======== Records shown ========
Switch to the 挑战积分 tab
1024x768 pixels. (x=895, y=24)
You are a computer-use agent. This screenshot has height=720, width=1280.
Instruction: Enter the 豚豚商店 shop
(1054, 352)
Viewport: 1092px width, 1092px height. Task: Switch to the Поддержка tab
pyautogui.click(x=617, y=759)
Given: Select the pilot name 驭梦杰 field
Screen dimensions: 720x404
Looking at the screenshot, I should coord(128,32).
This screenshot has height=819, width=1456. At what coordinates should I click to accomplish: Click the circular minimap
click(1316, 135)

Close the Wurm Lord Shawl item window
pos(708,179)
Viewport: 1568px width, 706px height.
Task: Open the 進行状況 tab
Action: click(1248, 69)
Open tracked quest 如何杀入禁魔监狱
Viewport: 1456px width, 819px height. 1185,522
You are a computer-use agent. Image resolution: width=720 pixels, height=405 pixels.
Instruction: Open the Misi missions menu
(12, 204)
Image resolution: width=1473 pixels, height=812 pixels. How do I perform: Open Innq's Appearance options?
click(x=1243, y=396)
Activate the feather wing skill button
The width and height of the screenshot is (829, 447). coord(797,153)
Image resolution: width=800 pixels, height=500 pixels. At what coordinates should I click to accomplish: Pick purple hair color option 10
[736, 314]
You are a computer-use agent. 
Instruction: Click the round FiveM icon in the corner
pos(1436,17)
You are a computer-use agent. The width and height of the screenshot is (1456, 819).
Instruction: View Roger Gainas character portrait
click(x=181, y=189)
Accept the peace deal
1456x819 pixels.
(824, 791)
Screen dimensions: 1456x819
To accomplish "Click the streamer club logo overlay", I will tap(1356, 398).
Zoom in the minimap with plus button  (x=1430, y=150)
========
* Task instructions *
Please pull out the lines of the material from its start up to and including the line with "Looking at the", and reproduce them word for word.

* Completed task *
Switch to the 挑战积分 tab
1024x768 pixels. (x=895, y=24)
You are a computer-use agent. This screenshot has height=720, width=1280.
Instruction: Enter the 豚豚商店 shop
(1054, 352)
Viewport: 1092px width, 1092px height. Task: Switch to the Поддержка tab
pyautogui.click(x=617, y=759)
Given: Select the pilot name 驭梦杰 field
Screen dimensions: 720x404
Looking at the screenshot, I should coord(128,32).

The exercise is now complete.